But in his case, that doesn't mean he wants the habit himself, although he still smokes.
"Of course I realize smoking's bad for you…and I still try to quit. It's incredible to try to quit."
Though Memorial Hospital would not comment on the new policy, this comes at a time when many businesses are paying higher insurance premiums for employees who smoke. And some companies have attributed their policies against smokers to the cost of health insurance for smokers.
A spokesperson for Blue Cross Blue Shield of Tennessee told ABC News they have noticed a greater interest in keeping employee groups healthy.
"We are aware of increased efforts by employers to address the health status of their employees along with the affordability of that care. These efforts range from offerings like health coaching and gym memberships to on-site educational campaigns and incentive programs," said media relations manager Mary Thompson.
Thompson added that they do not have data to track the specifics of tobacco policies of group accounts.
But some pressure is coming in the other direction, to preserve the right of people to smoke when it comes outside the workplace.
Eugene Volokh, a professor of constitutional law at UCLA, said that while most states do not have them, some -- including North Carolina -- have passed laws preventing employers from regulating employees' out-of-office activities if they do not affect work.
While these laws are perceived as protecting people who smoke, they also allow people who participate in dangerous sports to continue pursuing those activities.

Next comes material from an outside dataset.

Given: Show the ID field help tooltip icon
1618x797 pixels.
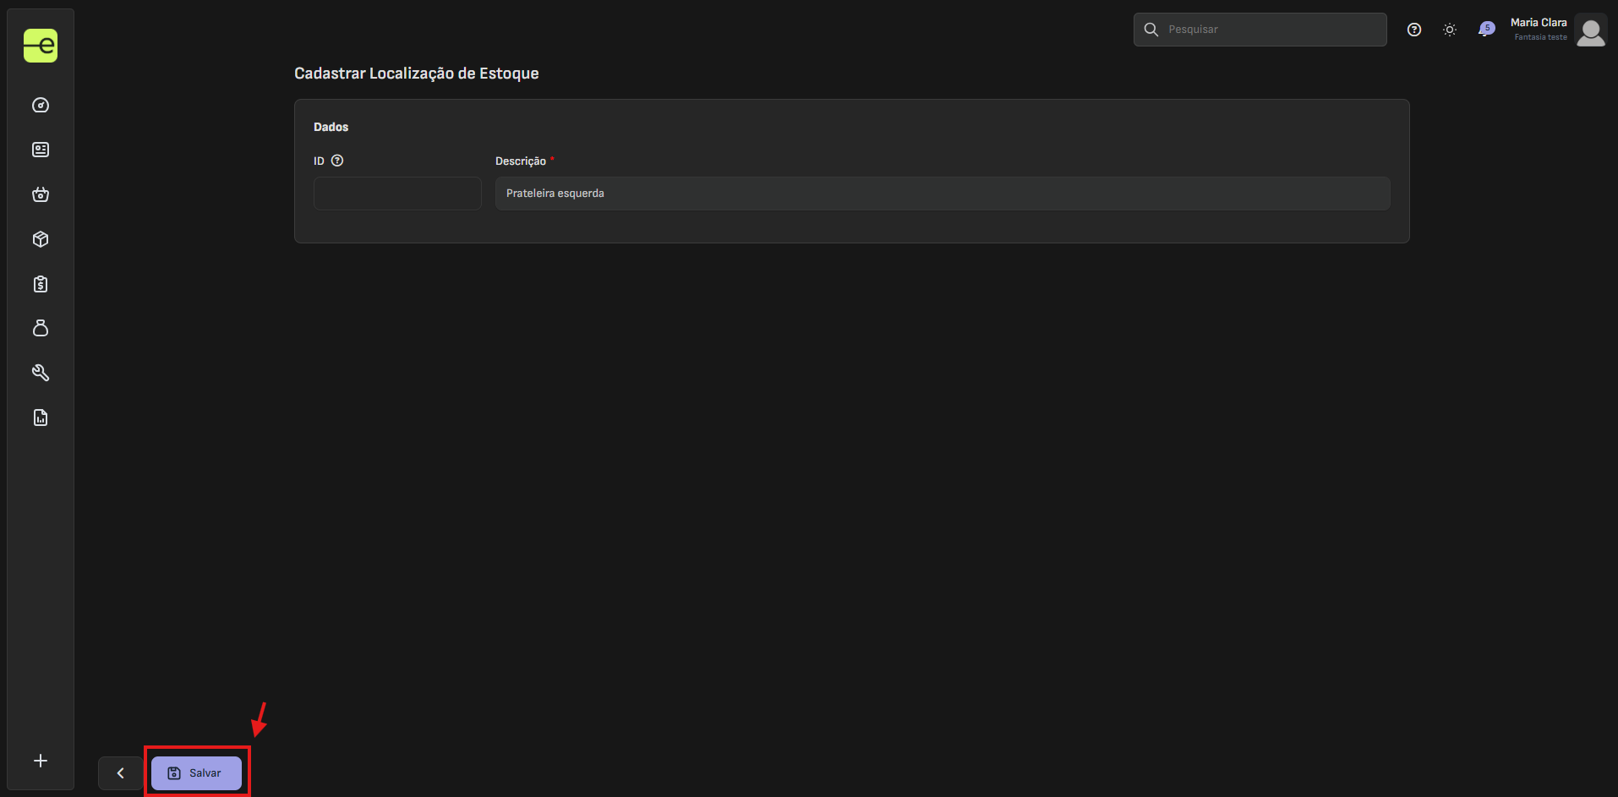Looking at the screenshot, I should pos(337,161).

While federal laws exist to prevent discrimination, "It is actually limited to very few categories of discrimination," Volokh said, including race, religion, disability and nationality.
"By and large, most hospitals don't care if you ski off duty,"Volokh said. "They probably don't even care if you drink off duty."
While policies against hiring smokers are rare, company policies banning smoking on the work site are not.
Matthew Farrelly, director of the Public Health Policy research program at RTI, says he has seen a steady increase in smoking bans over the years.
"I documented in 1985 about 25 percent of workplaces banned smoking indoors. As of 2009, that was up to about 80 percent. That's a combination of state and local laws and as well as businesses just making the decision on their own," Farrelly said.
While California and New York led the states in enforcing bans, Farrelly says that there are now about 21 states that ban smoking in bars, restaurants and all work places.
Farrelly says his research has shown that going smoke-free has not seemed to hurt the business of companies, even for restaurants and bars.
"In New York state, when bars and restaurants went smoke-free, there was no widespread impact. We looked at sales and you couldn't tell the difference," he said.
But advocates for smokers' freedoms believe laws have taken a step too far.
"I think everybody started to eventually concede that even if there wasn't an issue, they were fine with separating smokers from non-smokers as a matter of courtesy," said George Koodray, assistant director of the Citizens Freedom Alliance, Inc. But, he said, that became a slippery slope. "No longer is the issue about the fact that you're smoking and you may be involuntarily imposing smoke upon me.